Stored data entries
BEGIN
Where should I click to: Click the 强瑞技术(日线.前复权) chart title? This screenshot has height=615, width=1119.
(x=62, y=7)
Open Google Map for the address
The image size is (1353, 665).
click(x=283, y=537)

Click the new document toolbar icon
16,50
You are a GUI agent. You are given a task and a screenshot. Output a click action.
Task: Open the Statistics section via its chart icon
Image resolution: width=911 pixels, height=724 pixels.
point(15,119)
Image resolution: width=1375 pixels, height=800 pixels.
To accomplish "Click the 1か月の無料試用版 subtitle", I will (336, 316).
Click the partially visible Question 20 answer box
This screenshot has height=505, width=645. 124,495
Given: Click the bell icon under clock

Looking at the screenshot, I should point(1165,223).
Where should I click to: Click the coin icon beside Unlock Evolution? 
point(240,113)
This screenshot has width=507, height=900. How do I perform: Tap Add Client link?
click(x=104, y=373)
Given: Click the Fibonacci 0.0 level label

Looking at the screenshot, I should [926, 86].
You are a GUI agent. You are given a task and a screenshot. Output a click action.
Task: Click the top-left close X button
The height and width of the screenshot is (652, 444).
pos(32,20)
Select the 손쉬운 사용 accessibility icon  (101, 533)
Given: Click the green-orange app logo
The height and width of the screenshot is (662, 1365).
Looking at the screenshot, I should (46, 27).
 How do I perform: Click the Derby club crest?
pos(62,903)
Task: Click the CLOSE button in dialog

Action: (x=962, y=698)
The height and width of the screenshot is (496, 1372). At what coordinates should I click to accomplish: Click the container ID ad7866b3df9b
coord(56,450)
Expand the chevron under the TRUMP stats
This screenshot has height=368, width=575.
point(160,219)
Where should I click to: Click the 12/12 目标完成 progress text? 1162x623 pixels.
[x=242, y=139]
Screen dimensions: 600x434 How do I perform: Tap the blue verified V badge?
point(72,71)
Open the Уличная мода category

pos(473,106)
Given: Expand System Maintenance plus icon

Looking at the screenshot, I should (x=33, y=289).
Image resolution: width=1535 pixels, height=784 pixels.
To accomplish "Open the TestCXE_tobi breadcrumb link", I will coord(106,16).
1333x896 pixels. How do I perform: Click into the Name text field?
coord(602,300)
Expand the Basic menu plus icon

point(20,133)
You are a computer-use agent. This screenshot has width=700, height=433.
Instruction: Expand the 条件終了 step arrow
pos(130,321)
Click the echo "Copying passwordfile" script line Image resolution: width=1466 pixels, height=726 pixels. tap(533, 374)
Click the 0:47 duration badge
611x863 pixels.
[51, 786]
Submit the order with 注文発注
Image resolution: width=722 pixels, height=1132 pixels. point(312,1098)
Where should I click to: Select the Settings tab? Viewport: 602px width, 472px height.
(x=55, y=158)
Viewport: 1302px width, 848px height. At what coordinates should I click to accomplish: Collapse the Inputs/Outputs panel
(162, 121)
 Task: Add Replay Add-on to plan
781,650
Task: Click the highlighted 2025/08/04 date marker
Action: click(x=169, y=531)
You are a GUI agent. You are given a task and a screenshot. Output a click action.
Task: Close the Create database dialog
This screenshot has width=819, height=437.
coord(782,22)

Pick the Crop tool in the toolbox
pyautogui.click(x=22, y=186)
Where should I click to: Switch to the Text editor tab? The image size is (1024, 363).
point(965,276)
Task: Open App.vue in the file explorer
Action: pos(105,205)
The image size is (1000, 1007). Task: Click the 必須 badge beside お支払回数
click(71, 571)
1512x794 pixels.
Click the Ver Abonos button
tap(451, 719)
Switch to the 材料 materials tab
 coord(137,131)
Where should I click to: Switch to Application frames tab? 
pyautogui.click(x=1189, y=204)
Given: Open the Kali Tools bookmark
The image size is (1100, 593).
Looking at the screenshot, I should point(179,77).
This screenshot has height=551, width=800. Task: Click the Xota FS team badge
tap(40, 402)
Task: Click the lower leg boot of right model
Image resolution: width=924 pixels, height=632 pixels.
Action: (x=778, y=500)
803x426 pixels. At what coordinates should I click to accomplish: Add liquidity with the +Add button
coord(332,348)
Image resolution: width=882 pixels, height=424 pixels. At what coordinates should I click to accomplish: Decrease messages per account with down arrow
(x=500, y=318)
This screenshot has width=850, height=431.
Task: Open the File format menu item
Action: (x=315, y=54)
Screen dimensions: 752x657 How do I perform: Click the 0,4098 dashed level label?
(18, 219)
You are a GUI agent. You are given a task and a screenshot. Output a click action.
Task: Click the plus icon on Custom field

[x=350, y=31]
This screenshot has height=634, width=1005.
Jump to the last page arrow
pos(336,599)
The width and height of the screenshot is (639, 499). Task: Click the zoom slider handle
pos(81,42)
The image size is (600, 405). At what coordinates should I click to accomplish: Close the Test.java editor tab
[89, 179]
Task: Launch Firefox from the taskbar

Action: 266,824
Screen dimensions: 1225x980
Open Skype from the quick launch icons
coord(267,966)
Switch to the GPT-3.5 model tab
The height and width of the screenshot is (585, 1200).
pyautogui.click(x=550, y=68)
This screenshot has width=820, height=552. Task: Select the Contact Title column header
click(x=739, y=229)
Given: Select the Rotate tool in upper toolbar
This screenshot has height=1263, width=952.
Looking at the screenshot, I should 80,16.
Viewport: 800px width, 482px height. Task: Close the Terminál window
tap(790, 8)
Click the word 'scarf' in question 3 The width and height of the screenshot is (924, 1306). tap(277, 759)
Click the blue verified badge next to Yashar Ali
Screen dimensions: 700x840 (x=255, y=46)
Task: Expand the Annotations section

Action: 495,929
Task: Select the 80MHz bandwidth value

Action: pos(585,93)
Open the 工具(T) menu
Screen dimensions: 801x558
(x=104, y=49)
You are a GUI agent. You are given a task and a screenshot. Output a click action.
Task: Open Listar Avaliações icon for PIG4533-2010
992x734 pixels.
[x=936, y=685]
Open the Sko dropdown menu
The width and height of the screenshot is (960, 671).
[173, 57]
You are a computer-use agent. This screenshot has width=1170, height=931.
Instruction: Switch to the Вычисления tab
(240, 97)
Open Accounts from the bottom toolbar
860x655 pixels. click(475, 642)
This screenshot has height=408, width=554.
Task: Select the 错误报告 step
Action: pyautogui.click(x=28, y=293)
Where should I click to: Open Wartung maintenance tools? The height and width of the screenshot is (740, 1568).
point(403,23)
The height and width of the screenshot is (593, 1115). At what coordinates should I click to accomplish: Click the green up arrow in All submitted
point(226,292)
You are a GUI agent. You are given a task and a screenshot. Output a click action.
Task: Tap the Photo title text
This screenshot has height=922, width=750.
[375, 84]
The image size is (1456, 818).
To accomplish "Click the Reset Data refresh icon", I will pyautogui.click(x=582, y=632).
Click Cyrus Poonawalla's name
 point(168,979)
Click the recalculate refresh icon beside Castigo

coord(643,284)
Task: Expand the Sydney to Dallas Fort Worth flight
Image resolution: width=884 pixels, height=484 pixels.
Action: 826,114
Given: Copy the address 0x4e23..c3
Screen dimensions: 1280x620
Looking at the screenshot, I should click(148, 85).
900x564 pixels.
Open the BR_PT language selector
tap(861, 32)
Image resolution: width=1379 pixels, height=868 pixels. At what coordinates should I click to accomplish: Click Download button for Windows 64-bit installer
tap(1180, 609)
END
**WHAT YOU NEED TO DO**
Repeat every record exactly, so that nothing is lost or altered.

**RESULT OF THE EXERCISE**
Where should I click to: Click the 强瑞技术(日线.前复权) chart title? This screenshot has height=615, width=1119.
(x=62, y=7)
Open Google Map for the address
The image size is (1353, 665).
click(x=283, y=537)

Click the new document toolbar icon
16,50
You are a GUI agent. You are given a task and a screenshot. Output a click action.
Task: Open the Statistics section via its chart icon
Image resolution: width=911 pixels, height=724 pixels.
point(15,119)
Image resolution: width=1375 pixels, height=800 pixels.
To accomplish "Click the 1か月の無料試用版 subtitle", I will (336, 316).
Click the partially visible Question 20 answer box
This screenshot has height=505, width=645. 124,495
Given: Click the bell icon under clock

Looking at the screenshot, I should point(1165,223).
Where should I click to: Click the coin icon beside Unlock Evolution? 
point(240,113)
This screenshot has width=507, height=900. How do I perform: Tap Add Client link?
click(x=104, y=373)
Given: Click the Fibonacci 0.0 level label

Looking at the screenshot, I should [926, 86].
You are a GUI agent. You are given a task and a screenshot. Output a click action.
Task: Click the top-left close X button
The height and width of the screenshot is (652, 444).
pos(32,20)
Select the 손쉬운 사용 accessibility icon  (101, 533)
Given: Click the green-orange app logo
The height and width of the screenshot is (662, 1365).
Looking at the screenshot, I should (46, 27).
 How do I perform: Click the Derby club crest?
pos(62,903)
Task: Click the CLOSE button in dialog

Action: (x=962, y=698)
The height and width of the screenshot is (496, 1372). At what coordinates should I click to accomplish: Click the container ID ad7866b3df9b
coord(56,450)
Expand the chevron under the TRUMP stats
This screenshot has height=368, width=575.
point(160,219)
Where should I click to: Click the 12/12 目标完成 progress text? 1162x623 pixels.
[x=242, y=139]
Screen dimensions: 600x434 How do I perform: Tap the blue verified V badge?
point(72,71)
Open the Уличная мода category

pos(473,106)
Given: Expand System Maintenance plus icon

Looking at the screenshot, I should (x=33, y=289).
Image resolution: width=1535 pixels, height=784 pixels.
To accomplish "Open the TestCXE_tobi breadcrumb link", I will coord(106,16).
1333x896 pixels. How do I perform: Click into the Name text field?
coord(602,300)
Expand the Basic menu plus icon

point(20,133)
You are a computer-use agent. This screenshot has width=700, height=433.
Instruction: Expand the 条件終了 step arrow
pos(130,321)
Click the echo "Copying passwordfile" script line Image resolution: width=1466 pixels, height=726 pixels. tap(533, 374)
Click the 0:47 duration badge
611x863 pixels.
[51, 786]
Submit the order with 注文発注
Image resolution: width=722 pixels, height=1132 pixels. point(312,1098)
Where should I click to: Select the Settings tab? Viewport: 602px width, 472px height.
(x=55, y=158)
Viewport: 1302px width, 848px height. At what coordinates should I click to accomplish: Collapse the Inputs/Outputs panel
(162, 121)
 Task: Add Replay Add-on to plan
781,650
Task: Click the highlighted 2025/08/04 date marker
Action: click(x=169, y=531)
You are a GUI agent. You are given a task and a screenshot. Output a click action.
Task: Close the Create database dialog
This screenshot has width=819, height=437.
coord(782,22)

Pick the Crop tool in the toolbox
pyautogui.click(x=22, y=186)
Where should I click to: Switch to the Text editor tab? The image size is (1024, 363).
point(965,276)
Task: Open App.vue in the file explorer
Action: pos(105,205)
The image size is (1000, 1007). Task: Click the 必須 badge beside お支払回数
click(71, 571)
1512x794 pixels.
Click the Ver Abonos button
tap(451, 719)
Switch to the 材料 materials tab
 coord(137,131)
Where should I click to: Switch to Application frames tab? 
pyautogui.click(x=1189, y=204)
Given: Open the Kali Tools bookmark
The image size is (1100, 593).
Looking at the screenshot, I should point(179,77).
This screenshot has height=551, width=800. Task: Click the Xota FS team badge
tap(40, 402)
Task: Click the lower leg boot of right model
Image resolution: width=924 pixels, height=632 pixels.
Action: (x=778, y=500)
803x426 pixels. At what coordinates should I click to accomplish: Add liquidity with the +Add button
coord(332,348)
Image resolution: width=882 pixels, height=424 pixels. At what coordinates should I click to accomplish: Decrease messages per account with down arrow
(x=500, y=318)
This screenshot has width=850, height=431.
Task: Open the File format menu item
Action: (x=315, y=54)
Screen dimensions: 752x657 How do I perform: Click the 0,4098 dashed level label?
(18, 219)
You are a GUI agent. You are given a task and a screenshot. Output a click action.
Task: Click the plus icon on Custom field

[x=350, y=31]
This screenshot has height=634, width=1005.
Jump to the last page arrow
pos(336,599)
The width and height of the screenshot is (639, 499). Task: Click the zoom slider handle
pos(81,42)
The image size is (600, 405). At what coordinates should I click to accomplish: Close the Test.java editor tab
[89, 179]
Task: Launch Firefox from the taskbar

Action: 266,824
Screen dimensions: 1225x980
Open Skype from the quick launch icons
coord(267,966)
Switch to the GPT-3.5 model tab
The height and width of the screenshot is (585, 1200).
pyautogui.click(x=550, y=68)
This screenshot has width=820, height=552. Task: Select the Contact Title column header
click(x=739, y=229)
Given: Select the Rotate tool in upper toolbar
This screenshot has height=1263, width=952.
Looking at the screenshot, I should 80,16.
Viewport: 800px width, 482px height. Task: Close the Terminál window
tap(790, 8)
Click the word 'scarf' in question 3 The width and height of the screenshot is (924, 1306). tap(277, 759)
Click the blue verified badge next to Yashar Ali
Screen dimensions: 700x840 (x=255, y=46)
Task: Expand the Annotations section

Action: 495,929
Task: Select the 80MHz bandwidth value

Action: pos(585,93)
Open the 工具(T) menu
Screen dimensions: 801x558
(x=104, y=49)
You are a GUI agent. You are given a task and a screenshot. Output a click action.
Task: Open Listar Avaliações icon for PIG4533-2010
992x734 pixels.
[x=936, y=685]
Open the Sko dropdown menu
The width and height of the screenshot is (960, 671).
[173, 57]
You are a computer-use agent. This screenshot has width=1170, height=931.
Instruction: Switch to the Вычисления tab
(240, 97)
Open Accounts from the bottom toolbar
860x655 pixels. click(475, 642)
This screenshot has height=408, width=554.
Task: Select the 错误报告 step
Action: pyautogui.click(x=28, y=293)
Where should I click to: Open Wartung maintenance tools? The height and width of the screenshot is (740, 1568).
point(403,23)
The height and width of the screenshot is (593, 1115). At what coordinates should I click to accomplish: Click the green up arrow in All submitted
point(226,292)
You are a GUI agent. You are given a task and a screenshot. Output a click action.
Task: Tap the Photo title text
This screenshot has height=922, width=750.
[375, 84]
The image size is (1456, 818).
To accomplish "Click the Reset Data refresh icon", I will pyautogui.click(x=582, y=632).
Click Cyrus Poonawalla's name
 point(168,979)
Click the recalculate refresh icon beside Castigo

coord(643,284)
Task: Expand the Sydney to Dallas Fort Worth flight
Image resolution: width=884 pixels, height=484 pixels.
Action: 826,114
Given: Copy the address 0x4e23..c3
Screen dimensions: 1280x620
Looking at the screenshot, I should click(148, 85).
900x564 pixels.
Open the BR_PT language selector
tap(861, 32)
Image resolution: width=1379 pixels, height=868 pixels. At what coordinates should I click to accomplish: Click Download button for Windows 64-bit installer
tap(1180, 609)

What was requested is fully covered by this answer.